> _Problem_
Transcribe exactly the entries from the "This screenshot has height=365, width=554." line to the end, both included, minus pictures.

> _Given information_
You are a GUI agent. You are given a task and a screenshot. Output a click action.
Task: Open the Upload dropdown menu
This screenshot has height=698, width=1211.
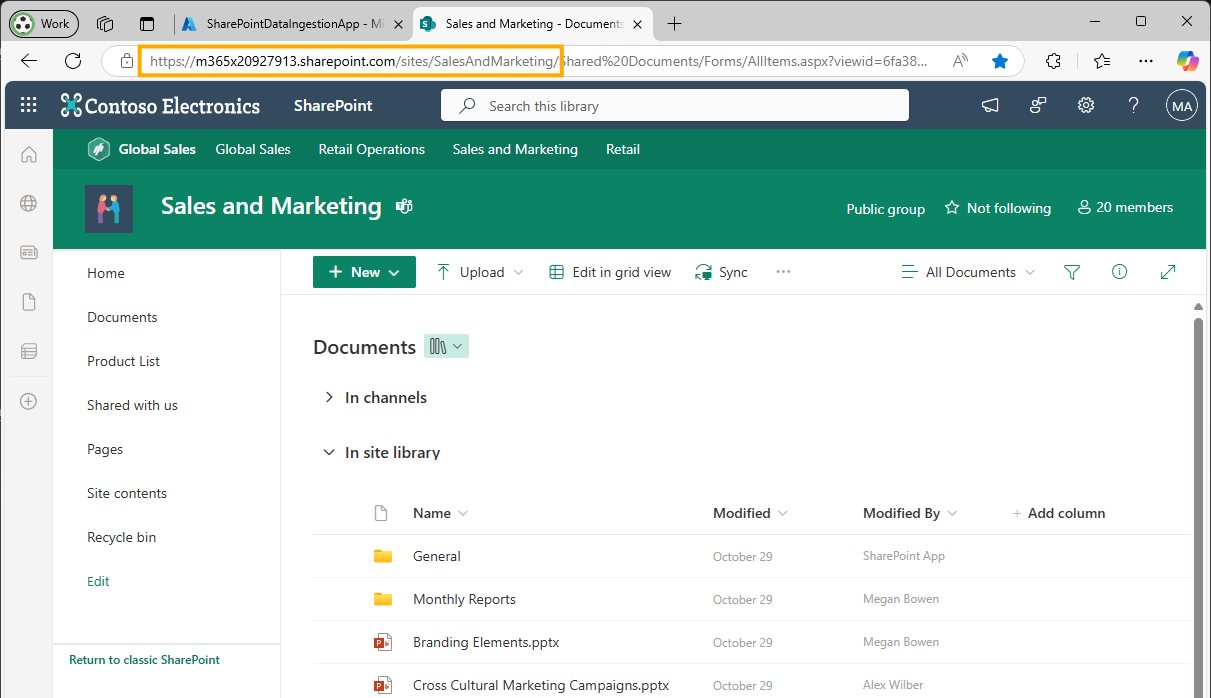(x=518, y=271)
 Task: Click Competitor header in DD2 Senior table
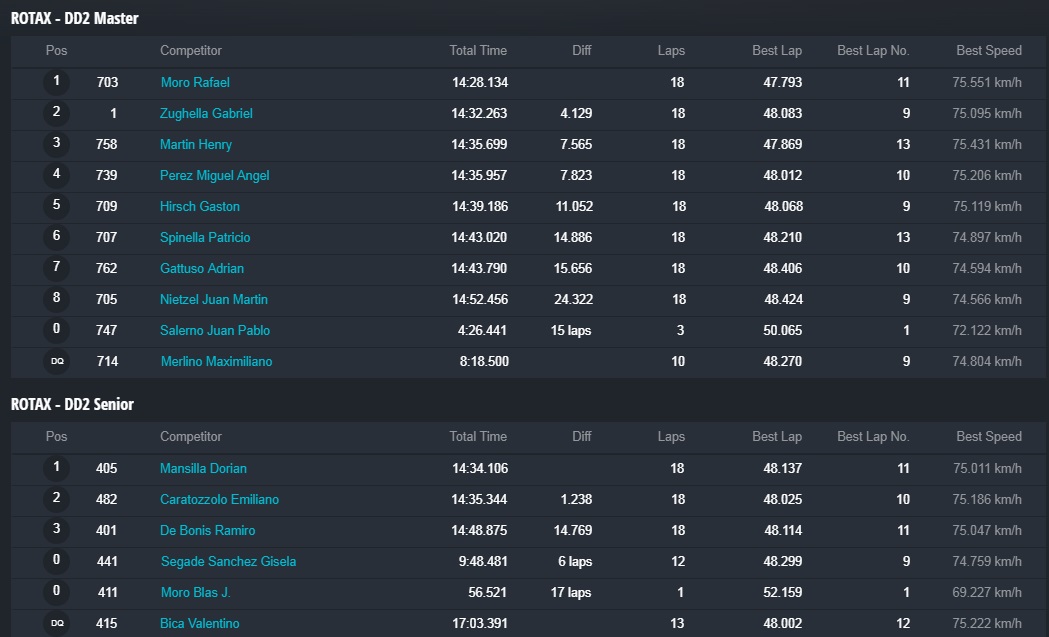[x=191, y=436]
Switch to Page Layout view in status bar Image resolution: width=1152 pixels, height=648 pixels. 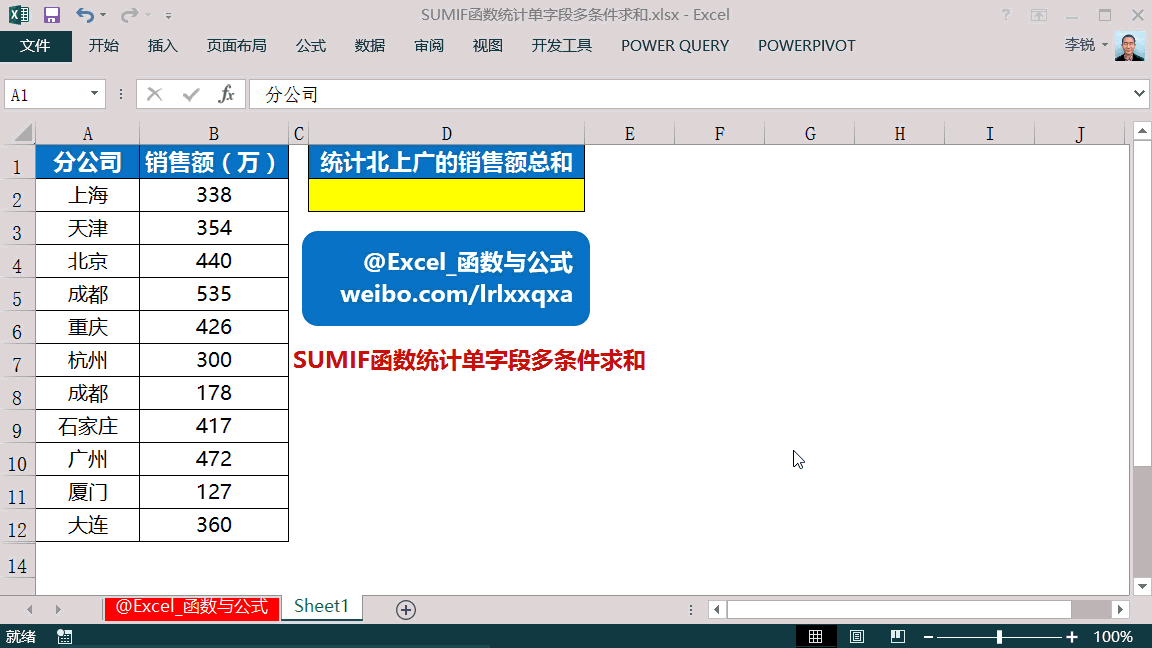click(x=857, y=636)
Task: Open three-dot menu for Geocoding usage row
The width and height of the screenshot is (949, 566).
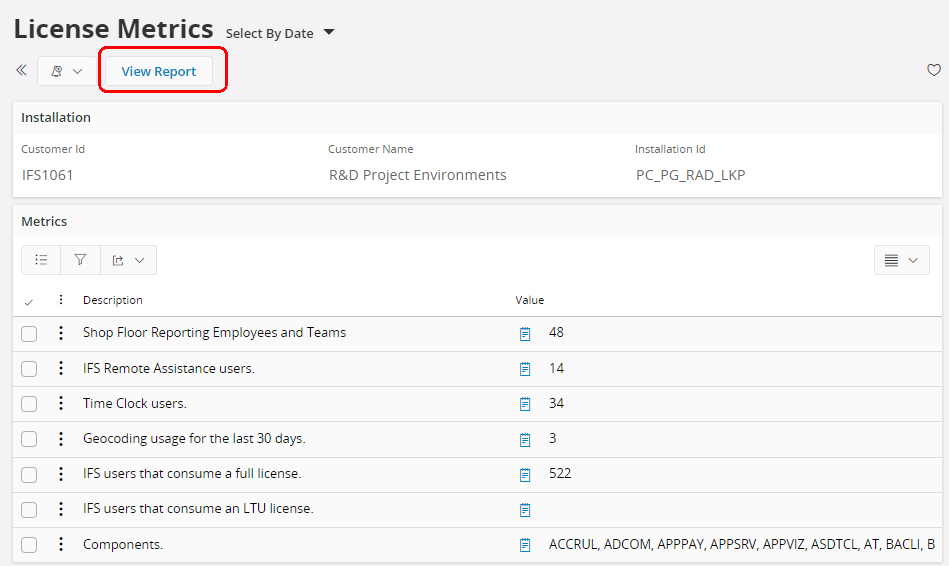Action: tap(61, 439)
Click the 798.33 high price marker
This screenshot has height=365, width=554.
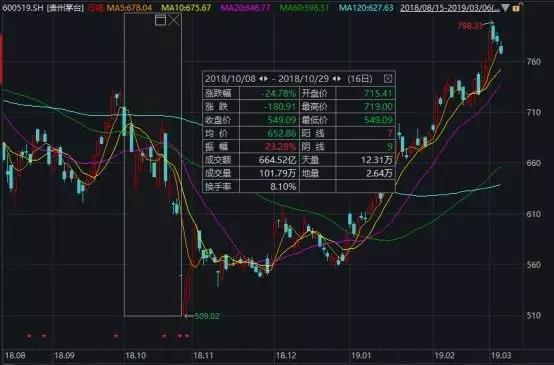(470, 26)
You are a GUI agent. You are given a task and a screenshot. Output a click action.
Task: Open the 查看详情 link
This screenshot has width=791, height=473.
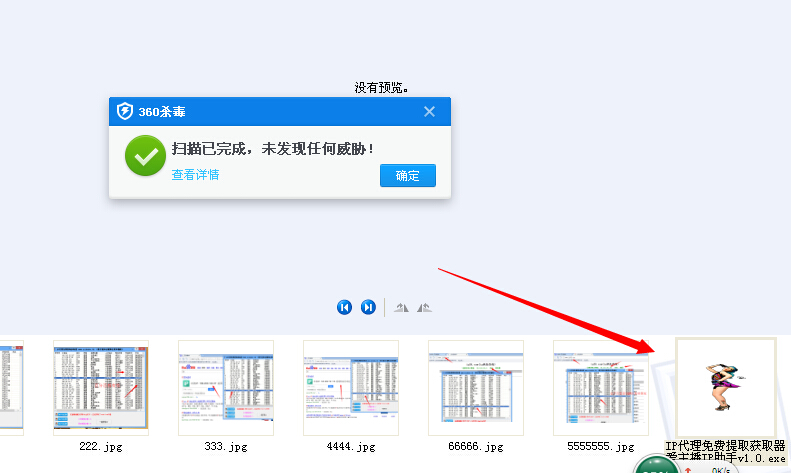pos(195,174)
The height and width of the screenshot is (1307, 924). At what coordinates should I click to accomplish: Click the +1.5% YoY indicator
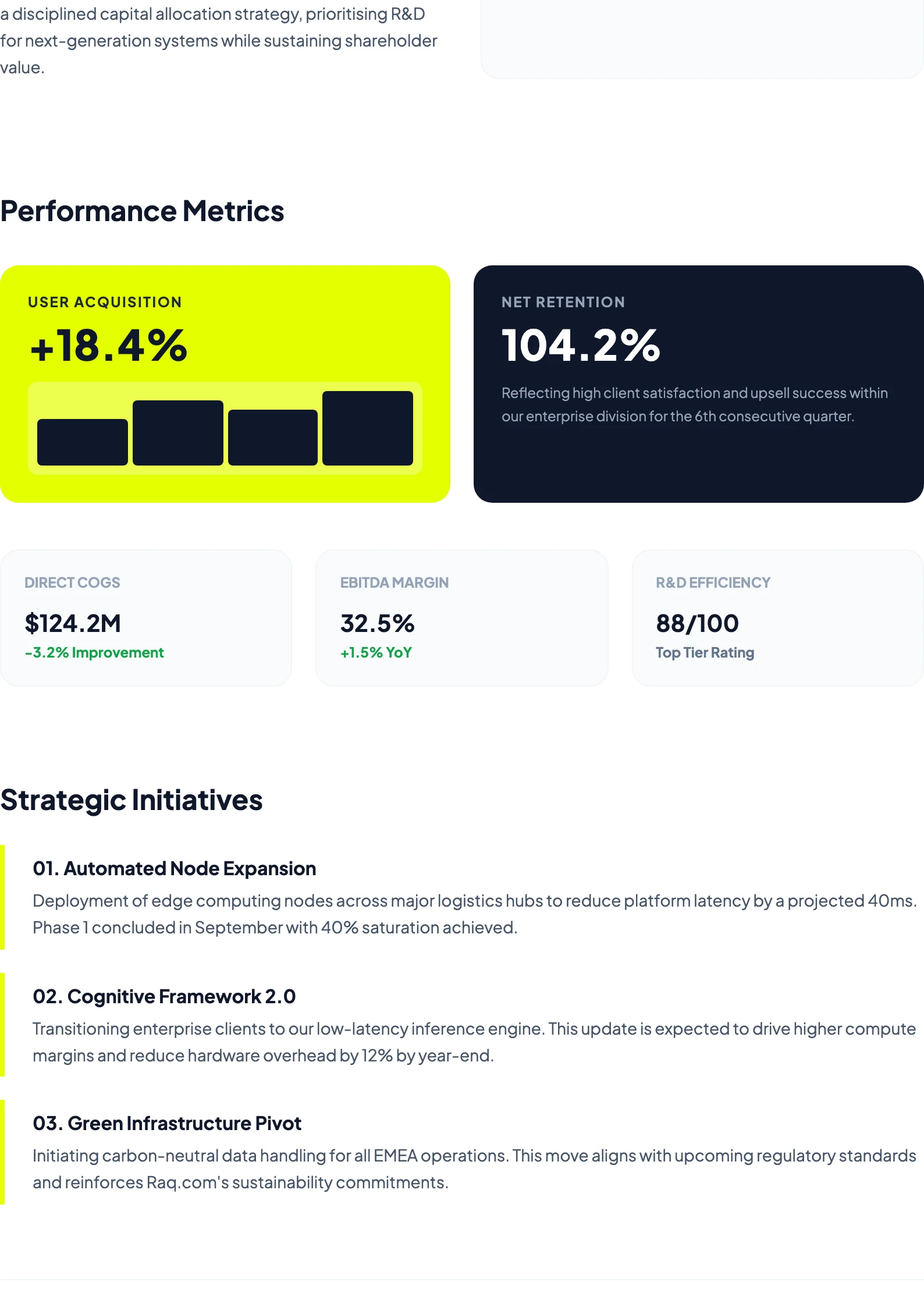point(376,653)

> _Answer area_
This screenshot has height=365, width=554.
(470, 26)
You are a GUI agent. You are given a task and a screenshot. Output a click action.
Task: Open the 查看详情 link
This screenshot has width=791, height=473.
pos(195,174)
The height and width of the screenshot is (1307, 924). At what coordinates should I click to accomplish: Click the +1.5% YoY indicator
point(376,653)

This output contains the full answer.